THE PROBLEM: Show each line of the data below that contains the string "icon". Letter case matters.

AVAILABLE RECORDS:
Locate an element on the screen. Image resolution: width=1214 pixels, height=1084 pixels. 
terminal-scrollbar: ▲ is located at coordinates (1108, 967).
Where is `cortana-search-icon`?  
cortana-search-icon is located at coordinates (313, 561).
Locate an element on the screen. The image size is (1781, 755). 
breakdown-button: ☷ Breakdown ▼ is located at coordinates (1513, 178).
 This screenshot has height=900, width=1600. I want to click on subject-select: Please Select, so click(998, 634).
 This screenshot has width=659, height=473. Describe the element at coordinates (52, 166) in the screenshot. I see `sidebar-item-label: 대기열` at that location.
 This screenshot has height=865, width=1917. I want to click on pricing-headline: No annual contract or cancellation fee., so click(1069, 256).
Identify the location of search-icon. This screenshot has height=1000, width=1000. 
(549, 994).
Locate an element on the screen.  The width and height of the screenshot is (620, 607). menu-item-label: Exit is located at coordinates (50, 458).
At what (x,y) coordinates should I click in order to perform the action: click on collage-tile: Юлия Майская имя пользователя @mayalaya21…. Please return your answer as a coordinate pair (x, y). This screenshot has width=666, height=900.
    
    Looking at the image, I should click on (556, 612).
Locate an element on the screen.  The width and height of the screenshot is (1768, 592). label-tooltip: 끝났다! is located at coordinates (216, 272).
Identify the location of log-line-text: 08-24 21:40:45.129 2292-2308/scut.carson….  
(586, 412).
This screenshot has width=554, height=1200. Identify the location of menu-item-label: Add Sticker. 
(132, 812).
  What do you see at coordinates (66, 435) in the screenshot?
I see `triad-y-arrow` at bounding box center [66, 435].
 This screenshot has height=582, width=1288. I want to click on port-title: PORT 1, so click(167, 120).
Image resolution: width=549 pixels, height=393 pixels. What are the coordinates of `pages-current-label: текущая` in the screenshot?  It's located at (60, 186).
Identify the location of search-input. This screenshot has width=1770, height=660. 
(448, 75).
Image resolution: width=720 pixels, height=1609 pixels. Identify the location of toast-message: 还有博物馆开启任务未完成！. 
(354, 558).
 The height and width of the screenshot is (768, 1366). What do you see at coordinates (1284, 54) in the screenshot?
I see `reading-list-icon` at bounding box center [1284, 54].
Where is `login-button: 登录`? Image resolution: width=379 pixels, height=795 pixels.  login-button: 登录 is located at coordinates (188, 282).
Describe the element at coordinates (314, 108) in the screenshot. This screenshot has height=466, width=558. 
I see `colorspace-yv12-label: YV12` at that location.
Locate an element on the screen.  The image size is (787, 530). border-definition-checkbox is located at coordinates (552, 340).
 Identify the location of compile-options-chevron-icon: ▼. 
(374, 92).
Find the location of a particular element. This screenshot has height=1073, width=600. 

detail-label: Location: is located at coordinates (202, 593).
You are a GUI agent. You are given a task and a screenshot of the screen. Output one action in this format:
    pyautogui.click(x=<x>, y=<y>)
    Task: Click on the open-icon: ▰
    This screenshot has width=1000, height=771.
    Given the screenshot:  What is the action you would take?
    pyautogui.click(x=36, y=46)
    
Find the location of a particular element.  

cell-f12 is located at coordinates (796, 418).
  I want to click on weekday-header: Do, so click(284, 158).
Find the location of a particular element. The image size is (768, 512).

ANSWER FOR THIS EXERCISE:
Where is `cortana-search-icon`?  
cortana-search-icon is located at coordinates (313, 561).
Identify the location of search-icon. This screenshot has height=1000, width=1000. 
I see `reading-list-icon` at bounding box center [1284, 54].
 Identify the location of compile-options-chevron-icon: ▼. 
    Task: Click on the open-icon: ▰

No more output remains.